Read made an offer, which happened to be the same amount as a bid for concrete work the owner needed. The deal was about done, but the owner said the transporters (as older VW buses and trucks are collectively known) were back so far in the yard, with dozens of vehicles blocking them in, that it could take weeks to get them all out.
Read responded by renting a crane the next day. He put the word out on his VW Facebook group asking for help hauling them off. Group members responded with trailers. Read bought straps at Harbor Freight Tools and some tow straps. Within three hours, all of the transporters were free of their wrecking yard fence. None were anywhere near roadworthy, and all were now spread out among friends in the Salt Lake Valley.
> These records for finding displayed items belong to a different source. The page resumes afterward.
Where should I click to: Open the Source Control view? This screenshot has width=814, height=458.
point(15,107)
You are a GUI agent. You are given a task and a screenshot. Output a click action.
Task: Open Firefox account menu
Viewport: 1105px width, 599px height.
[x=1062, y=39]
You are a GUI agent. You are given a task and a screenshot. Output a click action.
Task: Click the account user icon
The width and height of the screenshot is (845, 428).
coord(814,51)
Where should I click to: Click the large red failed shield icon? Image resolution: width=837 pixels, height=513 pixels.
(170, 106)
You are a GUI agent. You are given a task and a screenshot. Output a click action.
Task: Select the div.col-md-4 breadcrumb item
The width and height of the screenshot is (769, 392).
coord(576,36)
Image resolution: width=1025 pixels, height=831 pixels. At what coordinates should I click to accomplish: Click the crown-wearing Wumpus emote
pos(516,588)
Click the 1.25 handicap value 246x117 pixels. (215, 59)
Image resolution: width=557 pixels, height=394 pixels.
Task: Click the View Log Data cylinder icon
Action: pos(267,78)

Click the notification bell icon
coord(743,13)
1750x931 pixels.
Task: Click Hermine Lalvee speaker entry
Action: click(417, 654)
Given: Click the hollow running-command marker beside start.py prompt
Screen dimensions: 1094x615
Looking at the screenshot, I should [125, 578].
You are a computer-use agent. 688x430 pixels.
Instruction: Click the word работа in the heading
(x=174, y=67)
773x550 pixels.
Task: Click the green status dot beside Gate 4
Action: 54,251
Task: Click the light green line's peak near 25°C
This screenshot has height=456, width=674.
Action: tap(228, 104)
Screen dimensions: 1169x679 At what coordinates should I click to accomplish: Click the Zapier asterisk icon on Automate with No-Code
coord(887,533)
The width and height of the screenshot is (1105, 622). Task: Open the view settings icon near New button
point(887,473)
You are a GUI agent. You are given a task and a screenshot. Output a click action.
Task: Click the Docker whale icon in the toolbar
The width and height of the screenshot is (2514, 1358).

Read got to work on the 1967 double-cab pickup that had a caved-in front. He got the metalwork done over three years, making some modifications. Dave Kindig of Kindig-It Design saw it and bought it, finishing the custom project. It will debut at the SEMA show in Las Vegas on Nov. 8.
Read sold a 1959 single-cab pickup to Peter Wangsgard, who got it running. The other double cab got moved with its owners to Las Vegas for a ground-up custom restoration, including Porsche 928 wheels.
That leaves three buses: Scott Maxwell, manager at Southtowne VW, bought the 1961 11-window Standard Kombi. It’s mechanically restored but still looks rust-ic.
Bus No. 2 found a home with Don Eastman in Idaho Falls. The 1961 Standard Kombi got a new interior and engine. It still looks pretty original (rough) on the outside
That leaves one vehicle: Read has that one, after having to buy it back. He made enough on the other sales to cover most of the restoration of his 1962 Turkis blue 11-window Kombi. Mechanically, it’s ready to roll with a 2110cc engine and Freeway Flyer transmission.
Read said his timing with the venture was perfect — maybe too perfect. At a car show shortly after the transaction, he said a guy came up to him and called him a jerk, pointing out that no one should’ve taken all six out of a junkyard. About a half dozen more people echoed the jerk sentiment; apparently others had been trying to get those VWs for years.
Today, there are at least five VW owners who don’t call Cecil Read a jerk, and four parked their beloved transporters next to his at a VW Car Show in Riverton in September. They call themselves “The Junkyard Six” and are proud that all six are driving on asphalt, instead of sitting in mud in a salvage yard.